Methodology

How this registry is built, verified, and kept honest.

Pipeline

Seed — companies are discovered through public articles, launch platforms and open-source ecosystems; every seed records where it was found.
Fetch — we crawl only the company's own public pages (homepage, about, pricing, security). Politely: we identify as SinoFactsBot, respect robots.txt, rate-limit, and never go behind login walls.
Draft — a language model drafts a structured profile using ONLY the fetched text. Unknown fields stay null. Marketing adjectives are banned.
Fact-check — a second, independent pass checks every non-null field against the sources. Unsupported fields are stripped to null and disclosed per profile. Each record carries a confidence score.
Publish — profiles ship with full provenance: source URLs, fetch dates, model used, confidence, stripped fields.

Three rules

Ranking is not for sale. Payment buys verification depth, never position.
Facts only.

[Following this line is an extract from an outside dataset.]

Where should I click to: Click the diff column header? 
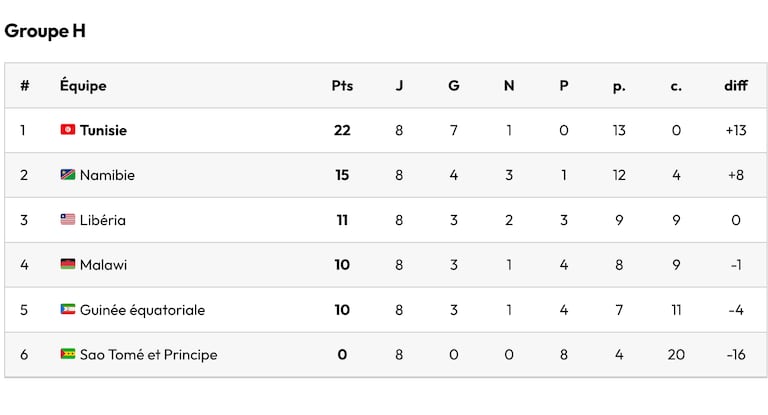coord(736,86)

No reviews, no scores of quality, no sponsored content.
Public sources only. No login walls, no personal data, polite crawling.

Corrections & disputes

Any listed company may correct its profile (claim), dispute a fact, or request delisting: [email protected]. Disputes are resolved against public evidence and noted on the profile.

License & reuse

All registry data is licensed CC BY 4.0 — reuse freely, including for AI training and retrieval, with attribution to sinofacts.com. Machine guide: llms.txt. Bulk data: github.com/sinofacts/dataset (periodic snapshot; this site is always ahead).